### Data for this task

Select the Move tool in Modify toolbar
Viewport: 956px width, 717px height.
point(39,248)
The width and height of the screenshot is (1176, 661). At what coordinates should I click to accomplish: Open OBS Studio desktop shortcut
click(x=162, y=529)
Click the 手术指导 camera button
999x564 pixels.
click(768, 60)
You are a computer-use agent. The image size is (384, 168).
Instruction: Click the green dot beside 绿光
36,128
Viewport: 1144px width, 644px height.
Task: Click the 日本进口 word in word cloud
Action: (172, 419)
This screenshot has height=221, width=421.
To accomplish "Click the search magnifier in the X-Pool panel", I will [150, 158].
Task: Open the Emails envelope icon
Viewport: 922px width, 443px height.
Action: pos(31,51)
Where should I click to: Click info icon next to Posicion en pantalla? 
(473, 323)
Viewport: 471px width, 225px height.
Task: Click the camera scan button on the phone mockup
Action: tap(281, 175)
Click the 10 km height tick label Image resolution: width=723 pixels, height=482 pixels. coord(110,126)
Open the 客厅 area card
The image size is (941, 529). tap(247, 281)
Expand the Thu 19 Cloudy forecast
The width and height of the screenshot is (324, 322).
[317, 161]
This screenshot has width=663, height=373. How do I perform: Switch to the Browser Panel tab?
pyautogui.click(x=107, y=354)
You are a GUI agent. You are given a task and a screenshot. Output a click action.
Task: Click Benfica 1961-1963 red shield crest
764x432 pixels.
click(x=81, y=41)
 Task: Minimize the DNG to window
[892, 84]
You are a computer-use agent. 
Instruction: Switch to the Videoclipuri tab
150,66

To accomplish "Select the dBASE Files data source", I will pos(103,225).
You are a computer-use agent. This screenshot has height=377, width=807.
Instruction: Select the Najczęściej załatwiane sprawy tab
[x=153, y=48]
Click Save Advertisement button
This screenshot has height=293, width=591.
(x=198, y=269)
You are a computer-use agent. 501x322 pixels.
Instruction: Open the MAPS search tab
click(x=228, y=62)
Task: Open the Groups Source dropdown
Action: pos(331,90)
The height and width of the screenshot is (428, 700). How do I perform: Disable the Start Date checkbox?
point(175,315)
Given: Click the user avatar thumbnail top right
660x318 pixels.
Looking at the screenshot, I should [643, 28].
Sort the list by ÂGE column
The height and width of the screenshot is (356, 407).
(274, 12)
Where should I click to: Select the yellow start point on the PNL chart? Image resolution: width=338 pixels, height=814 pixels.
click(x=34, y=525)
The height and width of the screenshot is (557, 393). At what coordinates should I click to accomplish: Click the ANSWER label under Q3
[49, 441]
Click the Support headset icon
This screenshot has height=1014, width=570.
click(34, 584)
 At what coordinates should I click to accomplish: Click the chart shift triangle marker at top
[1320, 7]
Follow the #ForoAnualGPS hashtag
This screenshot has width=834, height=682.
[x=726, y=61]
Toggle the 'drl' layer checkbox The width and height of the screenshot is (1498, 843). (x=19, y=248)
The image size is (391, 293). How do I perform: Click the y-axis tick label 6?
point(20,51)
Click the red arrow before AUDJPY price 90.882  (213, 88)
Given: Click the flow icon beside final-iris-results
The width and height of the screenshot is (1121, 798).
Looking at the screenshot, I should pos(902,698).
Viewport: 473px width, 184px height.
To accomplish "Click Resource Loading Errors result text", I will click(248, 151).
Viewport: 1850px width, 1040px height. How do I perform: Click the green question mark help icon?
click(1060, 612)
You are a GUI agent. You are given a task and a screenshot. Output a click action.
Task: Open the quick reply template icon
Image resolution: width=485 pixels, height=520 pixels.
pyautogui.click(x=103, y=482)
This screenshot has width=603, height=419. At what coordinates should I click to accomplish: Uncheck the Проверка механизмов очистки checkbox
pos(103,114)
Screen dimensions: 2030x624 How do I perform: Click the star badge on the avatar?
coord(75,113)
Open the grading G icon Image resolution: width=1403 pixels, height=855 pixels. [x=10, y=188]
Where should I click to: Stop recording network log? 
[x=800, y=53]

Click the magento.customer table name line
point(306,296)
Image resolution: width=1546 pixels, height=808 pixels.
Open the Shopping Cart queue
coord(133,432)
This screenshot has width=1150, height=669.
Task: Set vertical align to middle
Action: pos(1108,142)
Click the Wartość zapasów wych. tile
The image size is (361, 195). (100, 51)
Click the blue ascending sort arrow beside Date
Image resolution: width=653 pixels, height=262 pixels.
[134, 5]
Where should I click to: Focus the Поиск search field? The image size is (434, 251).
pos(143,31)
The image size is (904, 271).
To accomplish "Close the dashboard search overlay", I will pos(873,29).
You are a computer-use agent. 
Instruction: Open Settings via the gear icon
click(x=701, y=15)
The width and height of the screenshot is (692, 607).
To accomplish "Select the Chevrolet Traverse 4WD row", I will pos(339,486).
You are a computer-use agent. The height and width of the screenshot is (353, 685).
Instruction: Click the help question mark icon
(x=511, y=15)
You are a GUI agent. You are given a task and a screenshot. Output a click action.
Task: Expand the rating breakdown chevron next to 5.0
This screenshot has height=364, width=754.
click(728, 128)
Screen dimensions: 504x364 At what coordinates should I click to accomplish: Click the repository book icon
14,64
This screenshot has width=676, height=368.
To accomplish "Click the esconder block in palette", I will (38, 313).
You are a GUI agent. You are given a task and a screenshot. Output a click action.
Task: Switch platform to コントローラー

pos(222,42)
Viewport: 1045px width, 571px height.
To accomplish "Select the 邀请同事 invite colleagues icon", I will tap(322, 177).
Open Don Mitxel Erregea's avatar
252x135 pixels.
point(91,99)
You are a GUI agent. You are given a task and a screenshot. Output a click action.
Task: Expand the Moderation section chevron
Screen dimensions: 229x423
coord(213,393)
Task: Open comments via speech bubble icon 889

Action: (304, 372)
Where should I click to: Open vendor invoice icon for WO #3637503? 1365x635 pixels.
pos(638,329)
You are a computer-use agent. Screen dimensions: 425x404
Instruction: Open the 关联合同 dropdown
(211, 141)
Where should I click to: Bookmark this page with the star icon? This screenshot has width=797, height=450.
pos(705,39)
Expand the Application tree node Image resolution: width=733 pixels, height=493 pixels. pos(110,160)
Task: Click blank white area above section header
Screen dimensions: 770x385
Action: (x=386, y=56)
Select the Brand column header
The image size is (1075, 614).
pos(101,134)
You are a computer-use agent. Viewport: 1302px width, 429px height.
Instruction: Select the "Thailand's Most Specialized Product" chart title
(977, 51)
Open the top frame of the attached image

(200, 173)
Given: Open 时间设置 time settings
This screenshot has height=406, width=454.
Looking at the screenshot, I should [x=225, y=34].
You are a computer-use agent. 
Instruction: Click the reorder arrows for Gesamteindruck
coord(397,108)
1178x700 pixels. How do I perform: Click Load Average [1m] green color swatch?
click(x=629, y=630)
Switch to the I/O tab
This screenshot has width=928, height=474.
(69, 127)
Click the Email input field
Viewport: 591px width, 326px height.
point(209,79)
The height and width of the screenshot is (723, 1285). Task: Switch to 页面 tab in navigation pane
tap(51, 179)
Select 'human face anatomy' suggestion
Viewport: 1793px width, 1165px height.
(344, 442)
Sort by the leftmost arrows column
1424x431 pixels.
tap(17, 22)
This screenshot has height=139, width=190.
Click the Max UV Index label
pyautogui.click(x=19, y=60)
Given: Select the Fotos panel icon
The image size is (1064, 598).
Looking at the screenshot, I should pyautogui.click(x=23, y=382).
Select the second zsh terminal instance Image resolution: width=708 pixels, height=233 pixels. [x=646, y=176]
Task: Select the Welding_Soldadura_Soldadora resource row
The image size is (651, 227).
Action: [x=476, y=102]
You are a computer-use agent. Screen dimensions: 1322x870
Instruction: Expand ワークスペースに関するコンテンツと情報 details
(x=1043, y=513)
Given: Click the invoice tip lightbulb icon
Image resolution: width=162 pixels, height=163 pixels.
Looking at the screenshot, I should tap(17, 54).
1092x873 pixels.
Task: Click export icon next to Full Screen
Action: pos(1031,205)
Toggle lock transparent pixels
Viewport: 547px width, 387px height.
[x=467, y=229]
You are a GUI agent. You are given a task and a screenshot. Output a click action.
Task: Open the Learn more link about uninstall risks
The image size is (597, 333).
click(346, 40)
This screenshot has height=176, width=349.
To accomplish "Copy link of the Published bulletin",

######

* Stated exercise
Return the records verbatim, from the line with "Where should I click to: Click" up to and including the line with "click(34, 584)".

* Solved exercise
Where should I click to: Click info icon next to Posicion en pantalla? 
(473, 323)
Viewport: 471px width, 225px height.
Task: Click the camera scan button on the phone mockup
Action: tap(281, 175)
Click the 10 km height tick label Image resolution: width=723 pixels, height=482 pixels. coord(110,126)
Open the 客厅 area card
The image size is (941, 529). tap(247, 281)
Expand the Thu 19 Cloudy forecast
The width and height of the screenshot is (324, 322).
[317, 161]
This screenshot has width=663, height=373. How do I perform: Switch to the Browser Panel tab?
pyautogui.click(x=107, y=354)
You are a GUI agent. You are given a task and a screenshot. Output a click action.
Task: Click Benfica 1961-1963 red shield crest
764x432 pixels.
click(x=81, y=41)
 Task: Minimize the DNG to window
[892, 84]
You are a computer-use agent. 
Instruction: Switch to the Videoclipuri tab
150,66

To accomplish "Select the dBASE Files data source", I will pos(103,225).
You are a computer-use agent. This screenshot has height=377, width=807.
Instruction: Select the Najczęściej załatwiane sprawy tab
[x=153, y=48]
Click Save Advertisement button
This screenshot has height=293, width=591.
(x=198, y=269)
You are a computer-use agent. 501x322 pixels.
Instruction: Open the MAPS search tab
click(x=228, y=62)
Task: Open the Groups Source dropdown
Action: pos(331,90)
The height and width of the screenshot is (428, 700). How do I perform: Disable the Start Date checkbox?
point(175,315)
Given: Click the user avatar thumbnail top right
660x318 pixels.
Looking at the screenshot, I should [643, 28].
Sort the list by ÂGE column
The height and width of the screenshot is (356, 407).
(274, 12)
Where should I click to: Select the yellow start point on the PNL chart? Image resolution: width=338 pixels, height=814 pixels.
click(x=34, y=525)
The height and width of the screenshot is (557, 393). At what coordinates should I click to accomplish: Click the ANSWER label under Q3
[49, 441]
Click the Support headset icon
This screenshot has height=1014, width=570.
click(34, 584)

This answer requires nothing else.